_How to complete this task_.
Leaving out the pictures, transcribe all of the records faithfully.

_Record extracts_.
★ ★ ★

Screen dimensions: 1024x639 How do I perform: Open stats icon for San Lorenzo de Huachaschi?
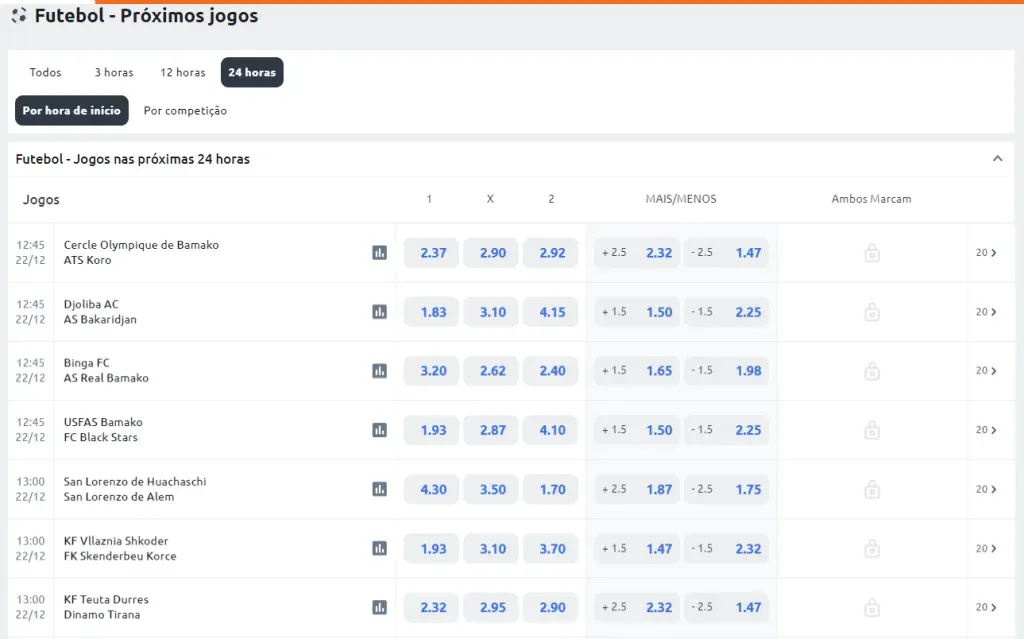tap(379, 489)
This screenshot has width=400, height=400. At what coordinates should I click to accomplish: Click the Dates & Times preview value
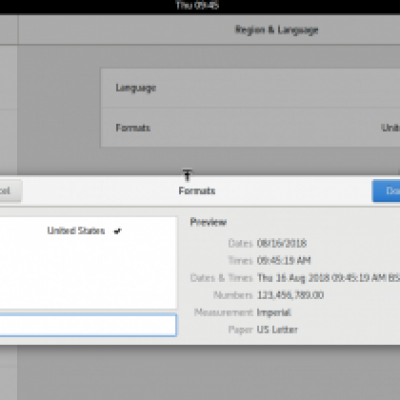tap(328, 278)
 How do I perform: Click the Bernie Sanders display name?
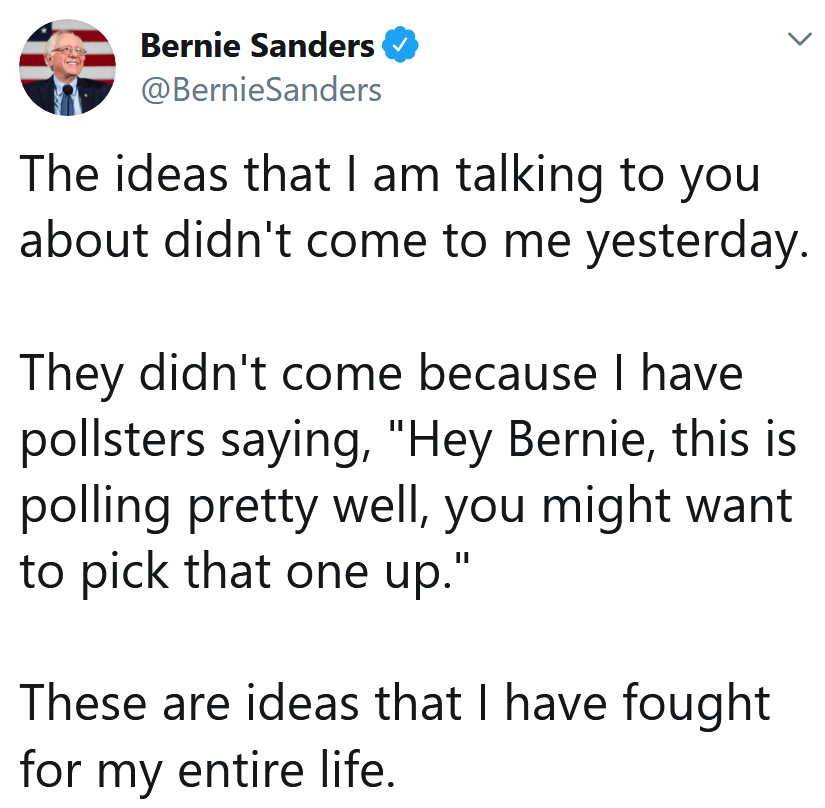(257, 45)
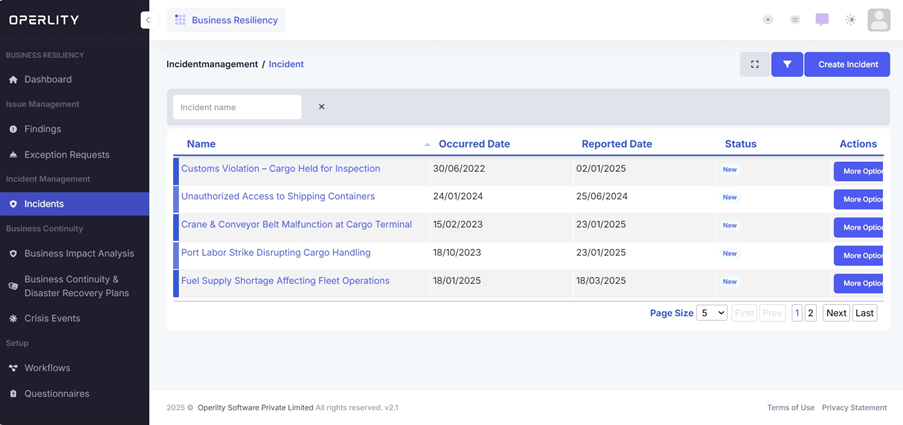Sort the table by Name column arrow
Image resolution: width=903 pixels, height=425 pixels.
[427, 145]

★ ★ ★

_Task result_.
Screen dimensions: 1024x639 How do I perform: Open stats icon for San Lorenzo de Huachaschi?
tap(379, 489)
This screenshot has width=400, height=400. At what coordinates should I click to accomplish: Click the Dates & Times preview value
tap(328, 278)
 How do I perform: Click the Bernie Sanders display name?
(257, 45)
Sort the table by Name column arrow
Image resolution: width=903 pixels, height=425 pixels.
[427, 145]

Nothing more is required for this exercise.